RECORDS FOR THIS TASK:
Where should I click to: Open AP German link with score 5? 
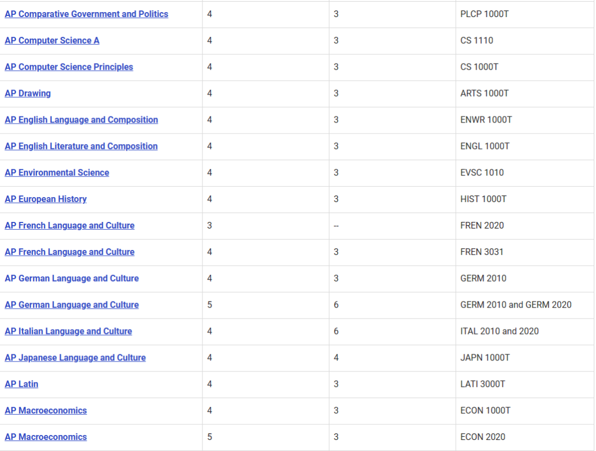pos(72,305)
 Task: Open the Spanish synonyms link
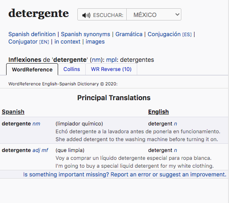tap(85, 34)
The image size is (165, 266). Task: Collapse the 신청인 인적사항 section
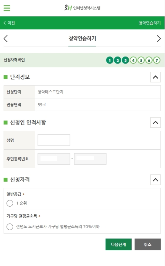(x=155, y=122)
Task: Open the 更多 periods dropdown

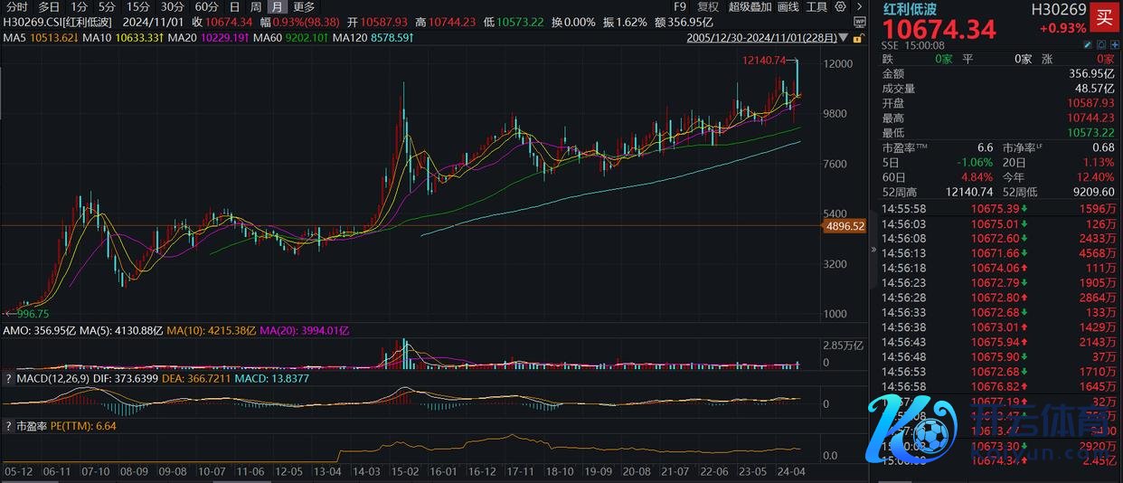Action: [x=304, y=7]
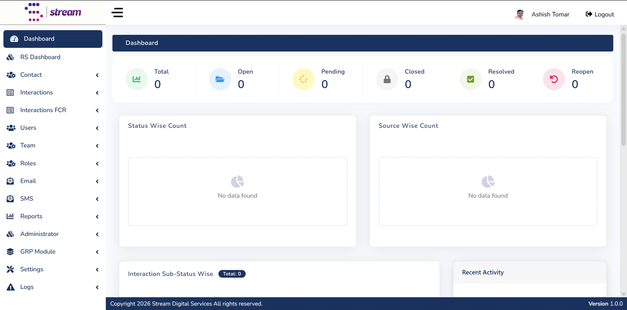Log out using the Logout link
The width and height of the screenshot is (627, 310).
[x=600, y=15]
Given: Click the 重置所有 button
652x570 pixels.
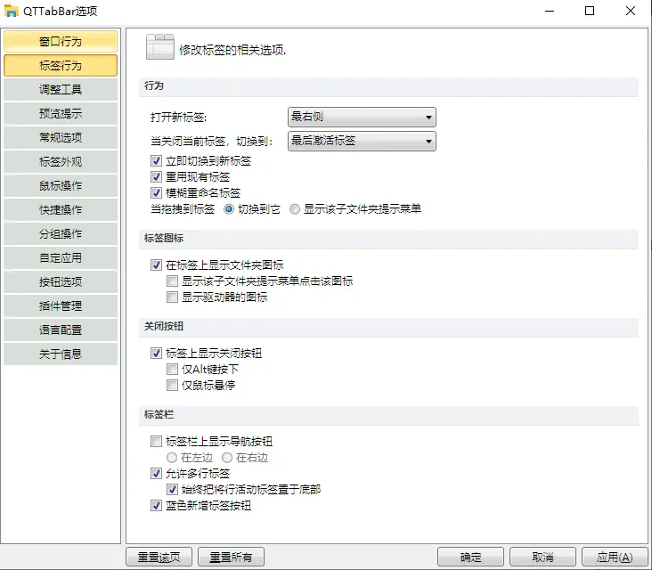Looking at the screenshot, I should pos(232,557).
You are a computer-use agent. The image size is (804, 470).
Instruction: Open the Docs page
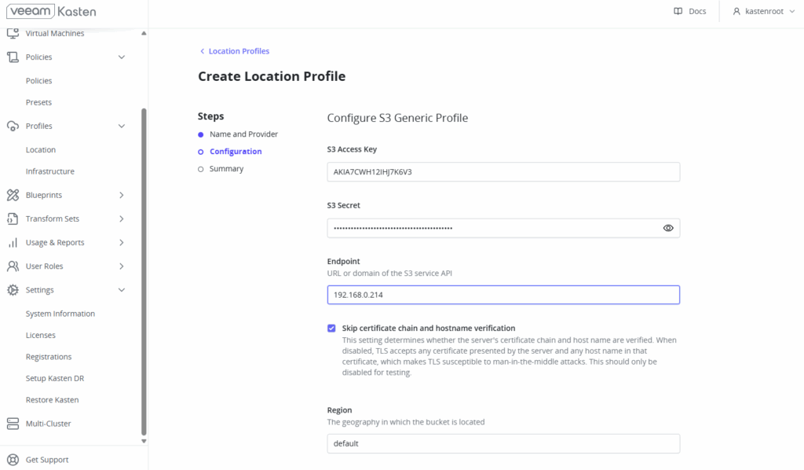pos(690,11)

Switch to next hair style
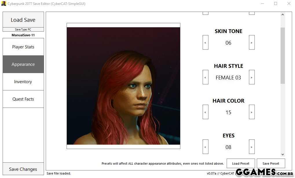tap(252, 77)

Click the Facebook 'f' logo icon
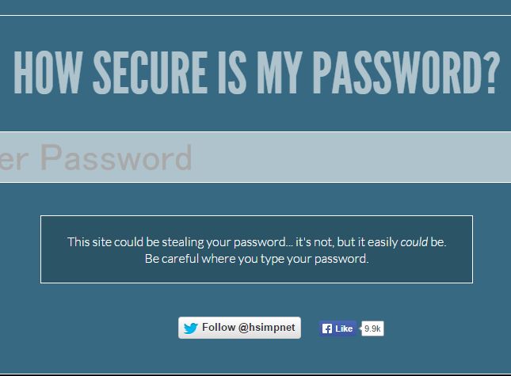(327, 329)
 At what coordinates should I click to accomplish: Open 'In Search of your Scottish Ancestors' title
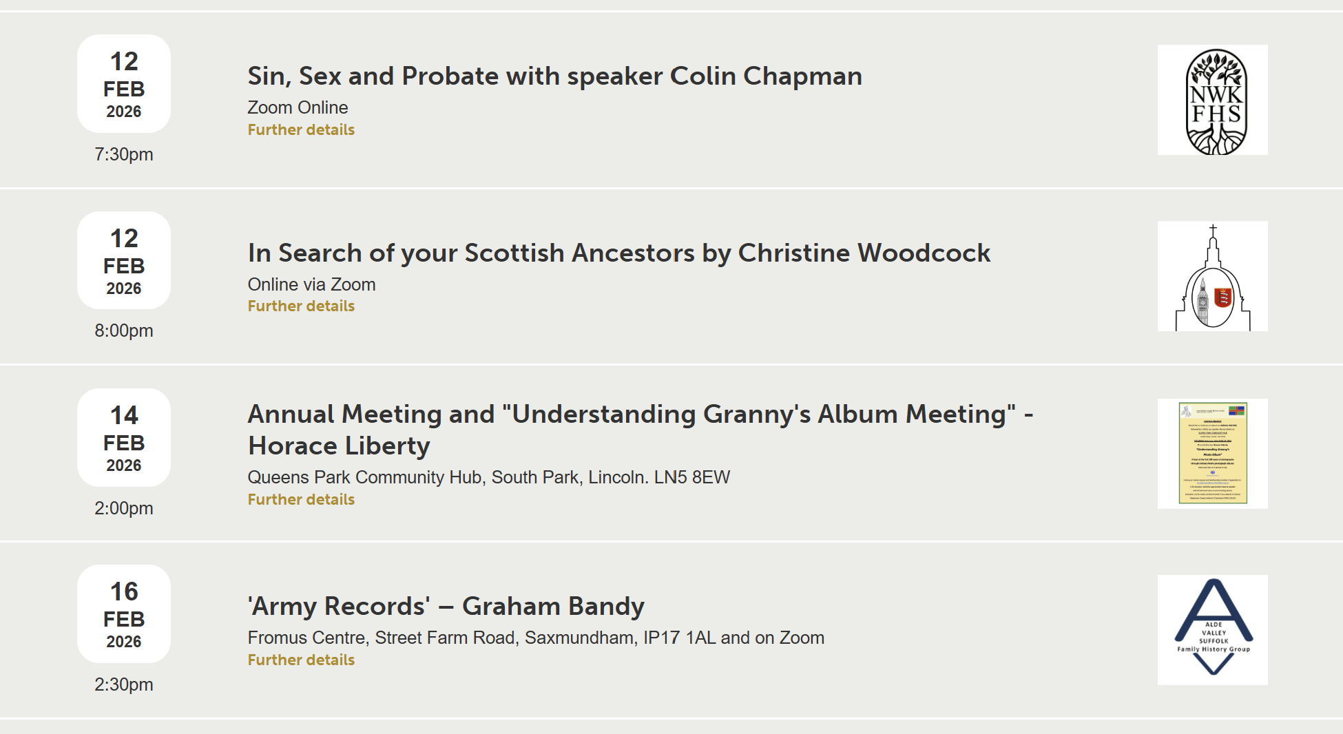(x=618, y=253)
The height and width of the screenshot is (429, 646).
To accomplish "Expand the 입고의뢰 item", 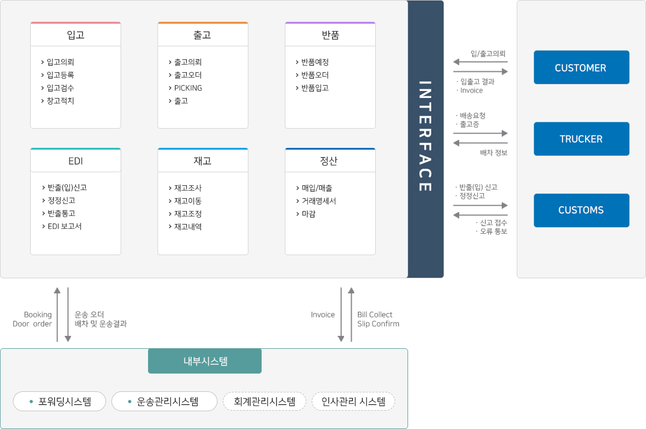I will [x=60, y=62].
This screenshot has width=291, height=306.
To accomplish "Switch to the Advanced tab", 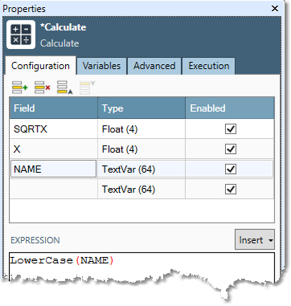I will pyautogui.click(x=154, y=66).
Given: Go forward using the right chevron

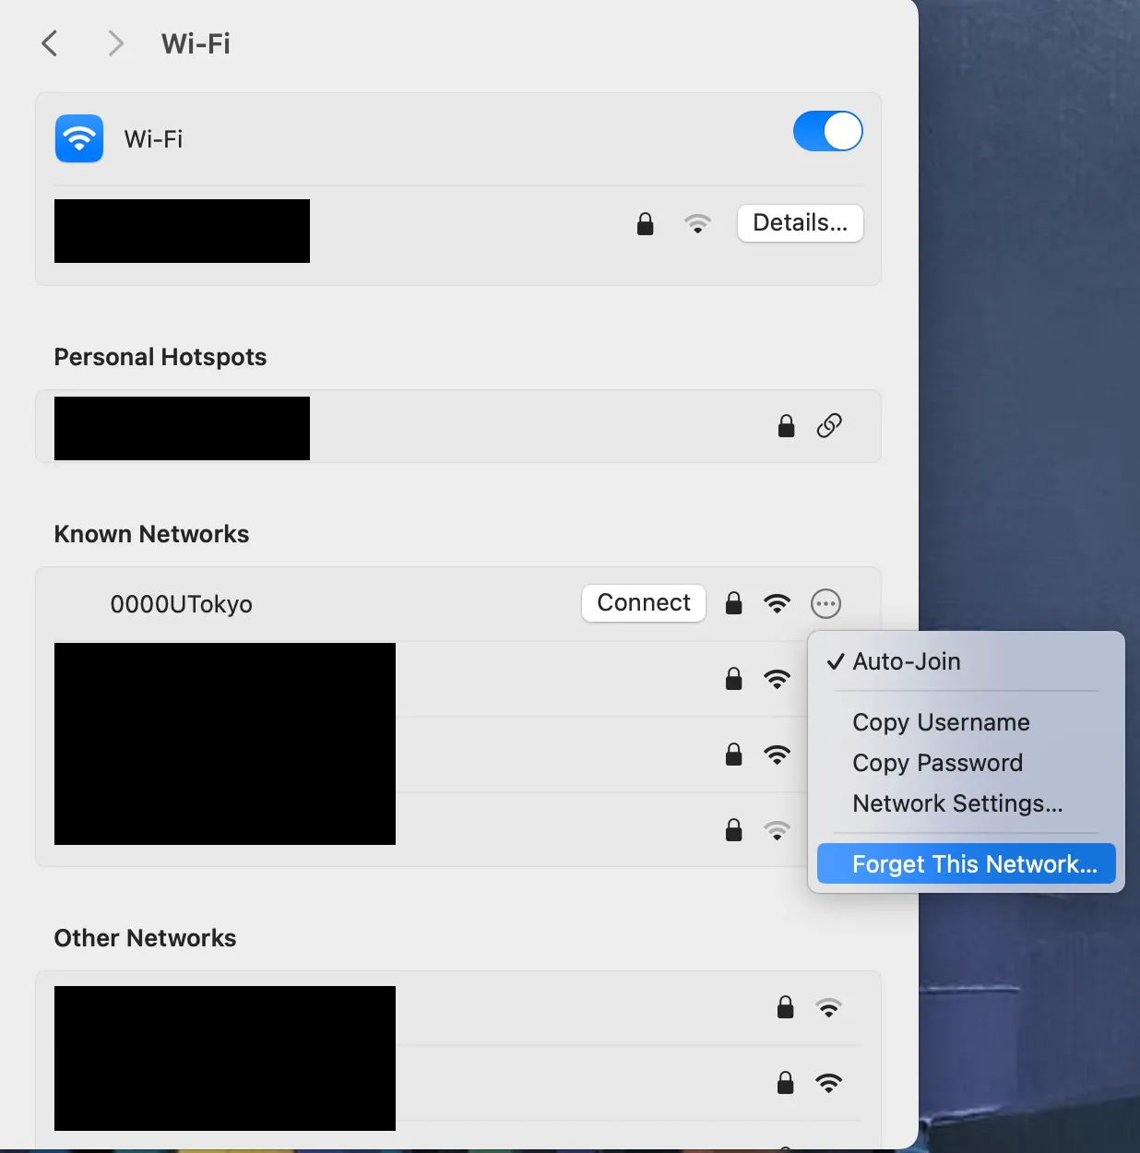Looking at the screenshot, I should point(115,43).
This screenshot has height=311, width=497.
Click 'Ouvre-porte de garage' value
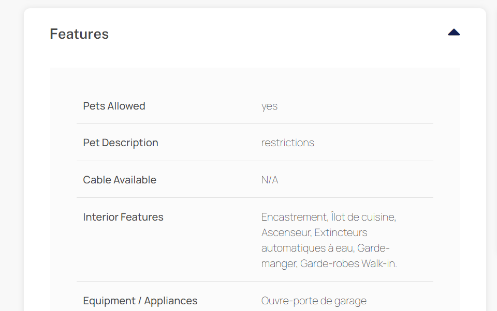pos(314,301)
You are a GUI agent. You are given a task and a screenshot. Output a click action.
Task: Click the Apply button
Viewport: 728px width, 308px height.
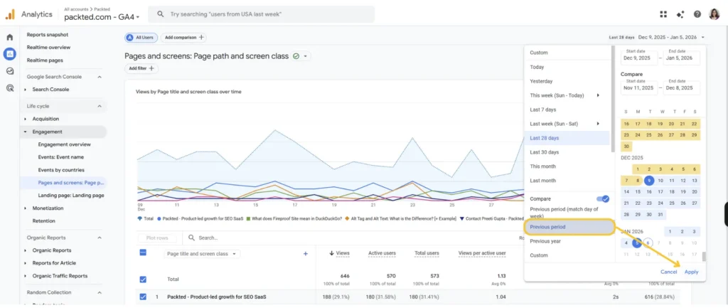[691, 272]
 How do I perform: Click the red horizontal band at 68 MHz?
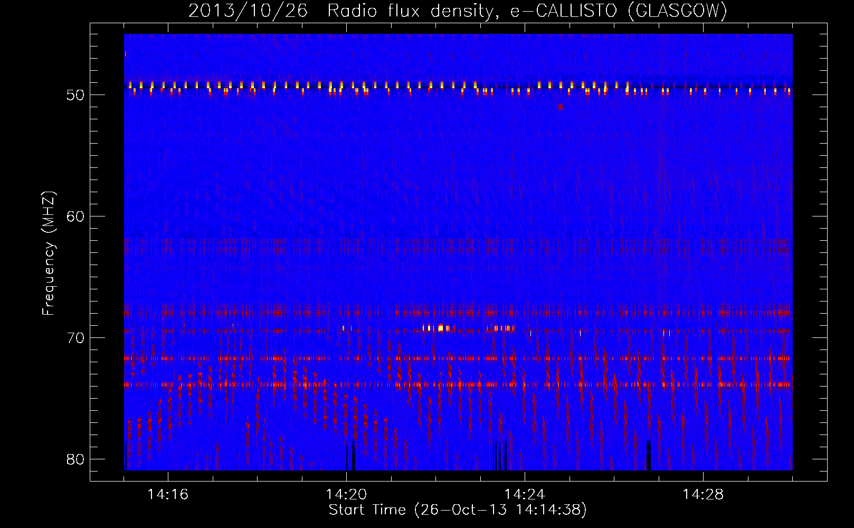(457, 313)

WHAT YOU NEED TO DO:
Skip the pictures and write out exactly the lines from the line containing "This screenshot has height=311, width=497." through the end of the listing above.

SOLUTION BELOW:
This screenshot has height=311, width=497.
Click 'Ouvre-porte de garage' value
pos(314,301)
You are a GUI agent. You are given a task and a screenshot. Output a click action.
Task: Click the Apply button
Viewport: 728px width, 308px height.
[691, 272]
 How do I perform: Click the red horizontal band at 68 MHz?
(457, 313)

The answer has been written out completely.